En 1964 fue suprimida la Secretaría de Estado de Justicia, pasando sus atribuciones a la Procuraduría General de la República. Ahí inicia una revolución del sistema de justicia, colocándose al Ministerio Público, como acusador y administrador del sistema carcelario, en una posición privilegiada ante las otras partes del proceso penal. La Ley sobre Régimen Penitenciario y la del derogado Estatuto del Ministerio Público, desembocaron en el refuerzo de esa disonancia institucional con la reforma constitucional de 2010 y la Ley Orgánica del Ministerio Público.
La Procuraduría General de la República es el órgano que, por mandato constitucional, formula e implementa la política criminal del Estado, dirige la investigación penal y ejerce la acción pública. El artículo 169 constitucional establece que este órgano debe garantizar los derechos fundamentales, promover la resolución alternativa de disputas, disponer la protección de víctimas y testigos, defender el interés público y dirigir el sistema penitenciario.
El Ministerio Público, pues, tiene básicamente las funciones que le son propias y las que “exceden el ámbito propiamente fiscal” (Ramón Emilio Núñez). Estas, ajenas al ámbito fiscal, lo vinculan al Poder Ejecutivo. Son estas últimas sus gestiones en la formulación e implementación de la política criminal y la dirección del sistema penitenciario. Pero, como actor del sistema de justicia, ello genera un conflicto de intereses, manifiestado habitualmente en la realidad.
Por sus funciones, el Ministerio Público es el titular de la investigación y la acusación al tiempo que es el carcelero del investigado, imputado y acusado. ¿No es contradictorio que la autoridad investigadora y que ejerce la acción penal sea la misma que custodia los presos al tiempo que busca destruir su estado de inocencia? ¿No desentona que el órgano perseguidor tenga el control del interno, desde su cuidado, habitación, hasta los horarios de recreación y visitas.

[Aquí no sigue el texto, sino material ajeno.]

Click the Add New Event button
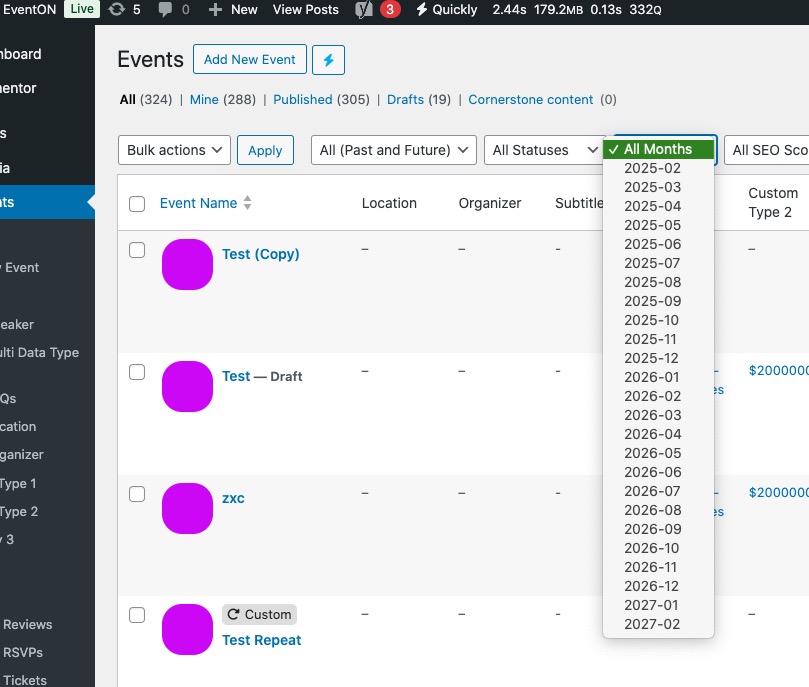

Aunque en su actuación el Ministerio Público está sujeto al principio de legalidad, el principio de unidad de funciones implica su coherencia y se ve permeado por su dualidad de funciones. El respeto por la dignidad humana e igualdad frente a la ley del interno a manos de su custodio y quien lo acusa es un anacronismo incoherente con las garantías debidas al recluso. Esas paradojas deben desaparecer en una próxima reforma constitucional y legal.